◆ Required action ◆
Establish how many lines in the records below include the word "agent"; respond with that number only.

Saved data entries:
==================================================
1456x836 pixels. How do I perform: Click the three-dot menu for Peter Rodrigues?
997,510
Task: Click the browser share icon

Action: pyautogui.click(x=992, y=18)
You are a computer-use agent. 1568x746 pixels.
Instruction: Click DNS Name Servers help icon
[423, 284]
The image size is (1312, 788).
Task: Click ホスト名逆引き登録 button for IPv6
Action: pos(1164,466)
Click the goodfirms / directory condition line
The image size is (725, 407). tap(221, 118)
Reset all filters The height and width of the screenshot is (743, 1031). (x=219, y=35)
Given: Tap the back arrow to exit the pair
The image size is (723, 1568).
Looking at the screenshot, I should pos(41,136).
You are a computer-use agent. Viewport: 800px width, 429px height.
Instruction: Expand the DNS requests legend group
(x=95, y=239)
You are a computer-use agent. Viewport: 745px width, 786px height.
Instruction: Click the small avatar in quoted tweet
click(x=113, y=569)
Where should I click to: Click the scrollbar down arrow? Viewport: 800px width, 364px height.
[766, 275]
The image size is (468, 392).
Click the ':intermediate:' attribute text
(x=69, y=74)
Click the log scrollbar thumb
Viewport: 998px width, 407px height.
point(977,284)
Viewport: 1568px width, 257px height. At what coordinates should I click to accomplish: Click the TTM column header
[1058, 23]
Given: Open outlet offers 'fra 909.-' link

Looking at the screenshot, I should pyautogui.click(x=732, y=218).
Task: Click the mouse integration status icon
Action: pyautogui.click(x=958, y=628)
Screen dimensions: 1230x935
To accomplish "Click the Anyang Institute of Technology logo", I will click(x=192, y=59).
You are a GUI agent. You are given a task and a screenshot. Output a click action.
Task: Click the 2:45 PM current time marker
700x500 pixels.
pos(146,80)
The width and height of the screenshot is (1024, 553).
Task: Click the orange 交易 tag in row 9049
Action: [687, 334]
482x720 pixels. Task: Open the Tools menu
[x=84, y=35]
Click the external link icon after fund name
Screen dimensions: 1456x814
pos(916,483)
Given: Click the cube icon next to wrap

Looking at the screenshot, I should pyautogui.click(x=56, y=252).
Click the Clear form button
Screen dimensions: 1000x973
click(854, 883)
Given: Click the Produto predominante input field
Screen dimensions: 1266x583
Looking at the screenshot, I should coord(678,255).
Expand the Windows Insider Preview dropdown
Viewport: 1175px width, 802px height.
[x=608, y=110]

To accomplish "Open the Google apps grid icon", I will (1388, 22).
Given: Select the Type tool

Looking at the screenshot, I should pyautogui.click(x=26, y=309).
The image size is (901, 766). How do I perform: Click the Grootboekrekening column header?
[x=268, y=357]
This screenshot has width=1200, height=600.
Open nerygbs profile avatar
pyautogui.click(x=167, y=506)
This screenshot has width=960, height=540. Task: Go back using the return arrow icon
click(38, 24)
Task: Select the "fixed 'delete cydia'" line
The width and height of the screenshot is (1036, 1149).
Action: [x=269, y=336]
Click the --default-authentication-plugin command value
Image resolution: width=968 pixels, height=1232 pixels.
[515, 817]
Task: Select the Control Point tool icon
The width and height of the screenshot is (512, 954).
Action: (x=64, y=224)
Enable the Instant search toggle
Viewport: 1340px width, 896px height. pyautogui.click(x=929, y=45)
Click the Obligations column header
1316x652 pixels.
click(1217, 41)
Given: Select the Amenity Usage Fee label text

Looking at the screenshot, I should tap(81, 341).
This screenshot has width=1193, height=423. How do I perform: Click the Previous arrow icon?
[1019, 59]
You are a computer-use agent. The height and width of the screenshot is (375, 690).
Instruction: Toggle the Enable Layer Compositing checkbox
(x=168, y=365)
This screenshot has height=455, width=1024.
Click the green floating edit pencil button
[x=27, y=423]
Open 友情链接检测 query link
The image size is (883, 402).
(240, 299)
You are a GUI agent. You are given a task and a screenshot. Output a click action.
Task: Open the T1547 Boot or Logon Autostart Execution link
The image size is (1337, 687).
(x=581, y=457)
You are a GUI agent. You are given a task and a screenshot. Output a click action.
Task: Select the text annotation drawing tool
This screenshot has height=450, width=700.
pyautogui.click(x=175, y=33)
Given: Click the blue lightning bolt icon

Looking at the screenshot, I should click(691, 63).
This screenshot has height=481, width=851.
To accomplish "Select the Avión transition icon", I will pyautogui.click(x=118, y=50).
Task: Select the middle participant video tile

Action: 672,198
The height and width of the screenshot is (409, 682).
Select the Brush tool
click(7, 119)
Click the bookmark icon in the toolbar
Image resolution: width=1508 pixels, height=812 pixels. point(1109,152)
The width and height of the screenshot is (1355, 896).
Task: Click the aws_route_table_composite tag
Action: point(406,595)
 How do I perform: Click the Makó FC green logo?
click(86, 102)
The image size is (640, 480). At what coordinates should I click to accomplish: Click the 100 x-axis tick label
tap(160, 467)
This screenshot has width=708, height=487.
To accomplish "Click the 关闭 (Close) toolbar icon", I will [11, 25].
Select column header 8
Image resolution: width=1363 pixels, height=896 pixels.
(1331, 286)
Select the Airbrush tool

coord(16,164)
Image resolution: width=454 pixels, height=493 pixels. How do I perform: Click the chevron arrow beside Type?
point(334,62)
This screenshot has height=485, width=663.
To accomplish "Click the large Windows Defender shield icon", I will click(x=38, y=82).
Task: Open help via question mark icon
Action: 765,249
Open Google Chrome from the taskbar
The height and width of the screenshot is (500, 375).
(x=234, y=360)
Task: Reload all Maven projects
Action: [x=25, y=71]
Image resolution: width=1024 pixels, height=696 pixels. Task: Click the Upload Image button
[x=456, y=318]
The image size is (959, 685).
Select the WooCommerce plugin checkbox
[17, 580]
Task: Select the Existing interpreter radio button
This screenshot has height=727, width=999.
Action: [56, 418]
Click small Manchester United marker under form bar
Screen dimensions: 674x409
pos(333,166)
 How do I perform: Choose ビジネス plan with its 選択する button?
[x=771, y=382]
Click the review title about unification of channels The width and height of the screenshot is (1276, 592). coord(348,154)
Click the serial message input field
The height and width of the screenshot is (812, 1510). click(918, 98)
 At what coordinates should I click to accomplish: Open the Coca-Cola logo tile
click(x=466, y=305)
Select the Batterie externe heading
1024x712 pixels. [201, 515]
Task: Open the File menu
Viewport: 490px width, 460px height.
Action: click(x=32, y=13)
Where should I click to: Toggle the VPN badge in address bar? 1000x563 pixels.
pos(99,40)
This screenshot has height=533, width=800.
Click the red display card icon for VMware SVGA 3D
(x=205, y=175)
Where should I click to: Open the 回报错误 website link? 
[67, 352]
==================================================
◆ Task result ◆
7